Gina Martinez and neighborhood kids at the Salerno Pink House in Pagedale. Photograph by Kevin A. Roberts
You can’t make it whole,
it is whole.
That was the headline of a newspaper handed out to crowds on Cherokee Street during this year’s Cinco de Mayo festival. Colin Kloecker and Shanai Matteson, Minneapolis-based artists and co-directors of the Works Progress collective, spent four days interviewing and photographing artists, aldermen, kids, social workers, historians, and arts administrators before publishing their stories in a 10-page newspaper as part of “Whole City,” an exhibit at The Luminary Center for the Arts. At the reception, pages of the newspaper were pinned to the gallery wall, along with a map of St. Louis.

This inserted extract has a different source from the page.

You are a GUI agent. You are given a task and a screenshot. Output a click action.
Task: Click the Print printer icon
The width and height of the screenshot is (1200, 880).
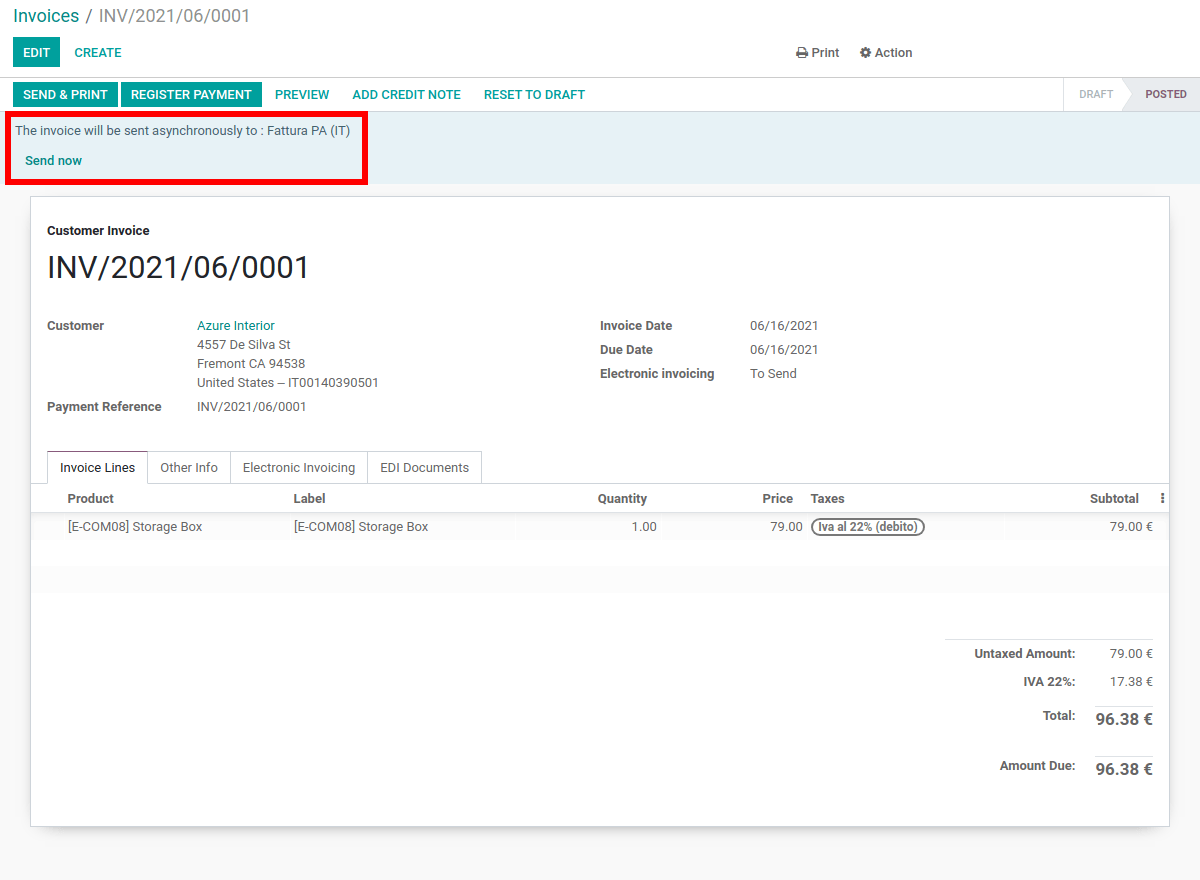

Visitors were invited to use pens, notecards, pushpins, and string to add to the information—like an arts-and-crafts Wikipedia.
This is an example of “social practice,” a buzzy term for fusing art and community, often associated with the equally buzzy phrase “creative place-making.” In March, The New York Times ran a trend piece about it, with a photo of a crowded forum, Crossing the Delmar Divide, hosted at The Pulitzer Foundation for the Arts. As the Times noted, many young artists are drawn to social practice in an era of Occupy, a terrible recession, and a speculative art market dominated by millionaires. While the discipline can include art objects, it also manifests as journalism, political activism, and collaborations with nonartists. And it is hard to show in museums or galleries. As the Times noted, these artists “push an old question—‘Why is it art?’—as close to the breaking point as contemporary art ever has.”
The article focused heavily on the Pulitzer, noting that the museum had hired social workers as part of its curatorial team a few years ago. But this phenomenon has been happening in St. Louis for years, long before the term “social practice” was ever coined.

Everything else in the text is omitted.